We pushed through the eight-paneled doors and stepped out onto the porch, and we stopped in its deep shadow.

He offered me a cigarette and we lit up and blew some smoke into the sooty London night air.

My loyal taxi was sitting at the near curb, a couple of automobile lengths north, at which, after our second, silent puff, Smith nodded. “Is that yours?” he said.

“Yes. Good man. Been with me through a lot tonight.”

Smith grunted. Then he asked a question about a thing I kept forgetting and he’d apparently waited for us to be alone to ask. He nodded toward my shirt, down near the belt line. The blood. I’d forgotten it again. “Is that yours?” he asked.

“Nope.”

He grunted again and took another drag on his Fatima. He said, “Metcalf’s somewhere out in the Irish Sea about now, but I’m to wire him at Holyhead if I hear from you.”

“Sounds like serious worry.”

“Of course.”

“Like you expected me to be dead.”

“That’s always our expectation.”

“You from Chicago?” I asked, trying to compliment him on his straight talk, though I realized he might not know what I was referring to.

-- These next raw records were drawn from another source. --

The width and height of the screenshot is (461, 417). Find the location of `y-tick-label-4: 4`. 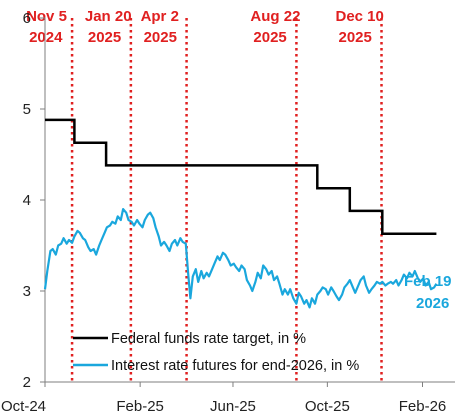

y-tick-label-4: 4 is located at coordinates (27, 200).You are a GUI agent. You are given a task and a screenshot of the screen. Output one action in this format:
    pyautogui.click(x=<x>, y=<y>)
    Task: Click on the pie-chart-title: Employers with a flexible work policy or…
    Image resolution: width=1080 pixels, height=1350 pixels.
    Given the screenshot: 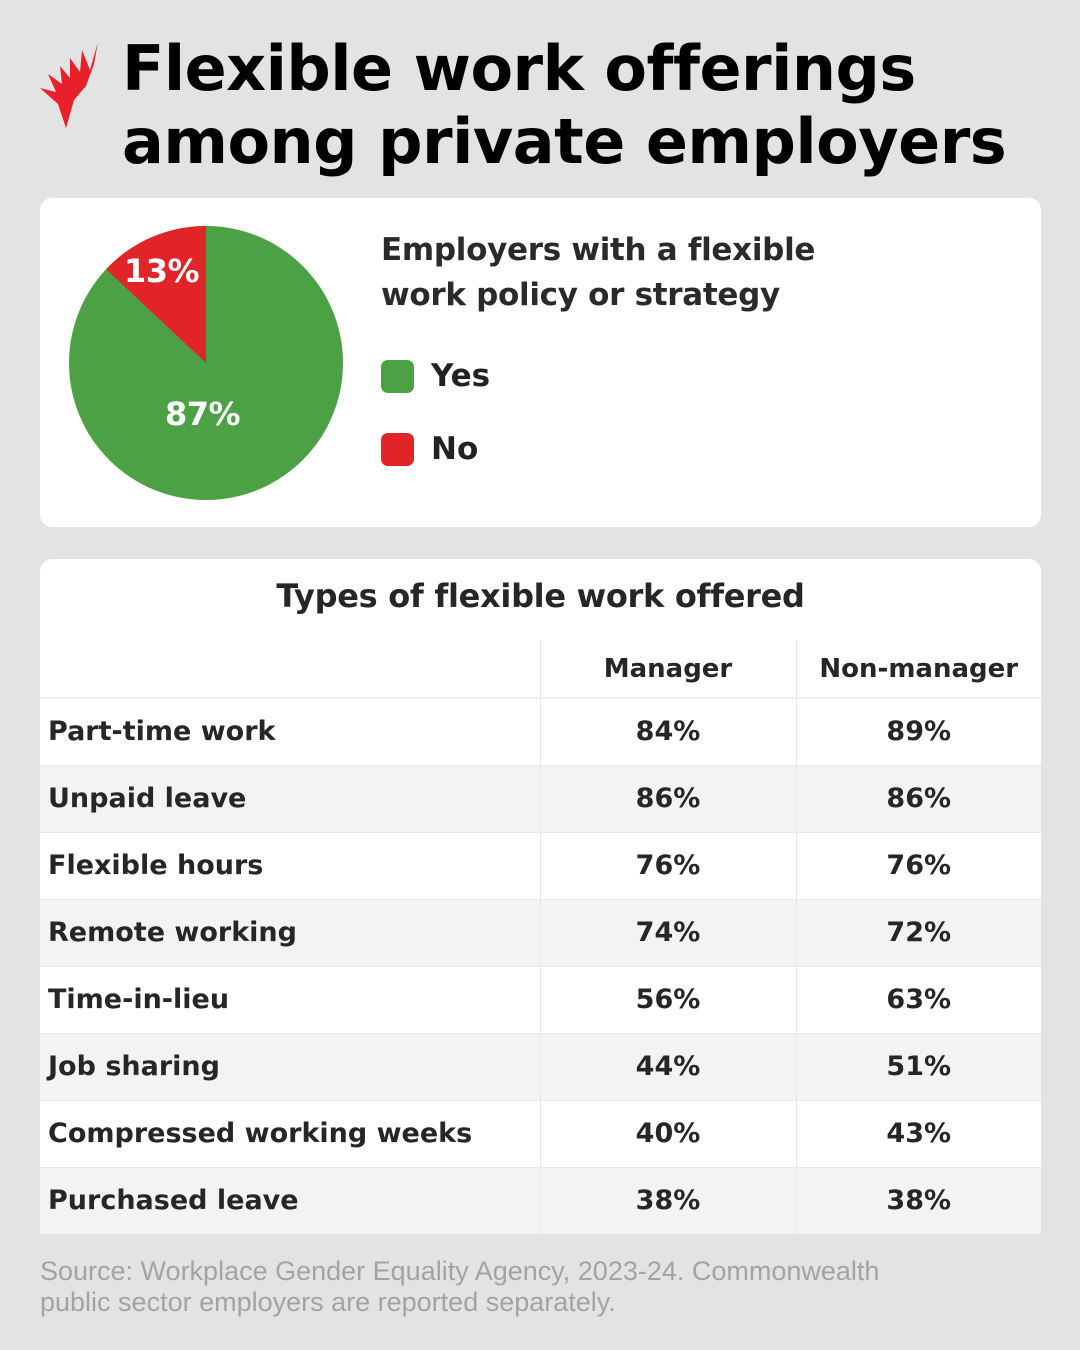 What is the action you would take?
    pyautogui.click(x=598, y=273)
    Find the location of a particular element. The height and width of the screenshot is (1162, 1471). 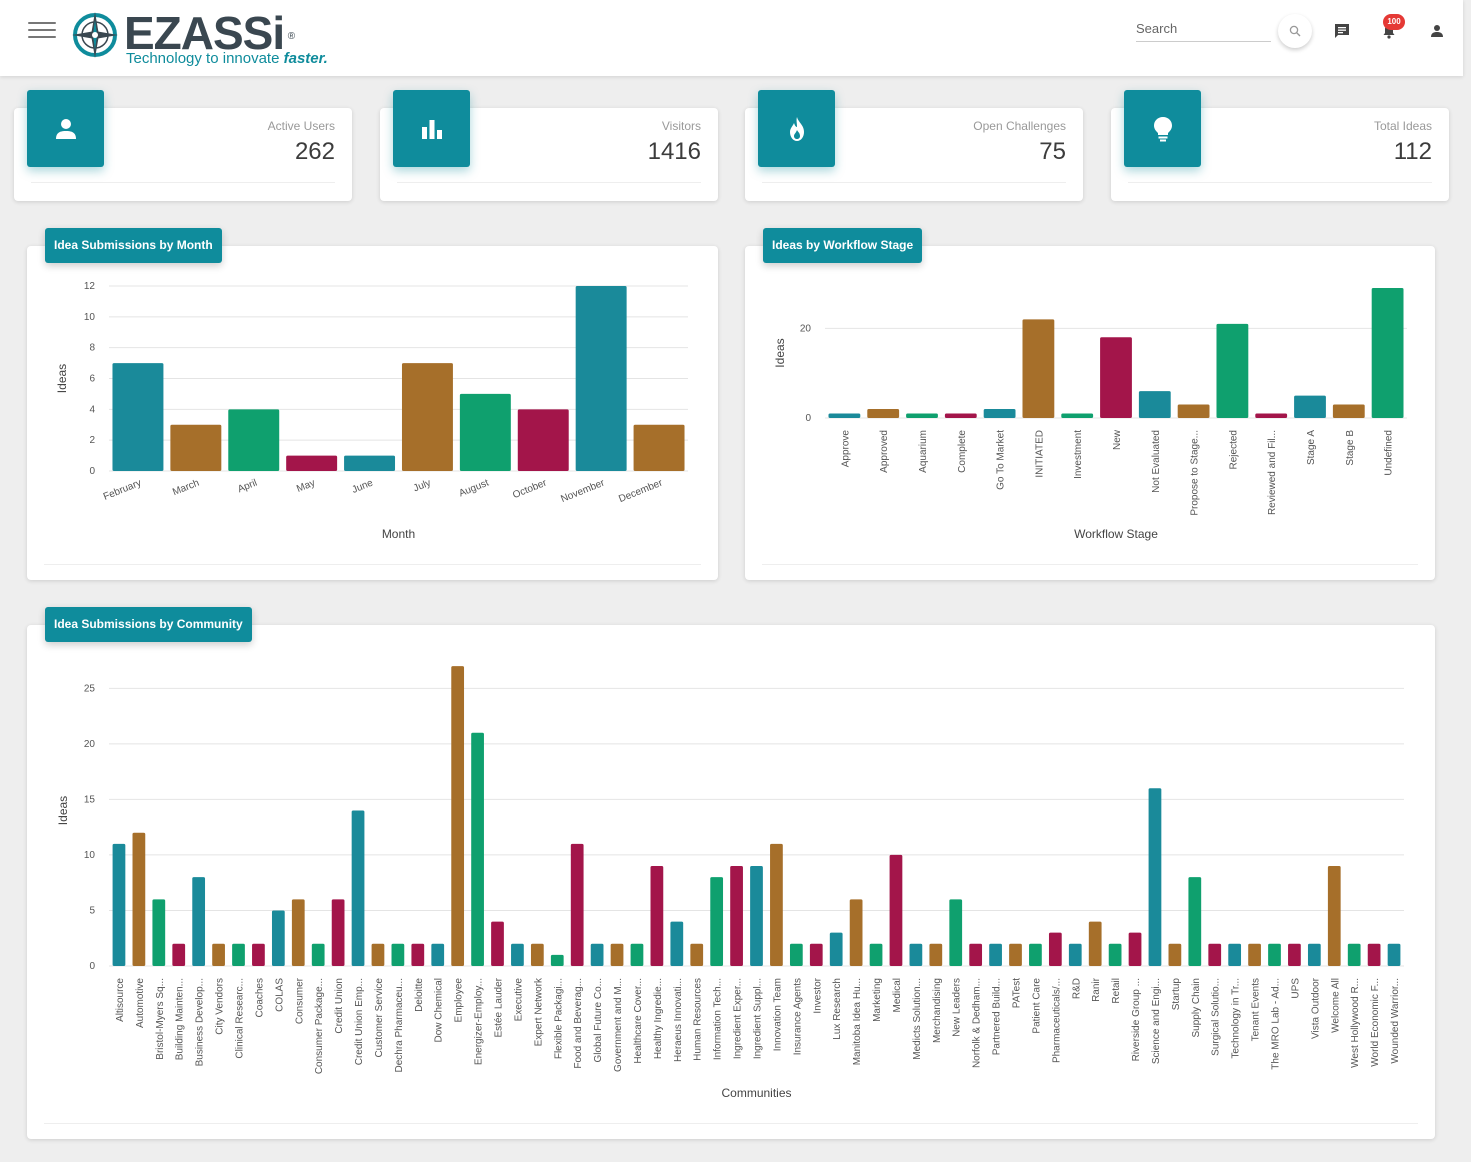

x-tick-label: Innovation Team is located at coordinates (778, 1014).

But maybe he did. “You from Cleveland?” he answered, which was a curve ball that dropped in for a strike.

“Nope,” I said.

“Nope,” he said. “But thanks for thinking I might be.”

“I’ll give you the key to the city sometime,” I said.

“First you got to dine with the boss,” he said.

“Okay.”

“Good pudding for you, Kit Cobb.”

“Yeah?”

“He likes swank food. Carlton Hotel at six. Escoffier’s joint.”

“I’ll think of it as a last meal,” I said.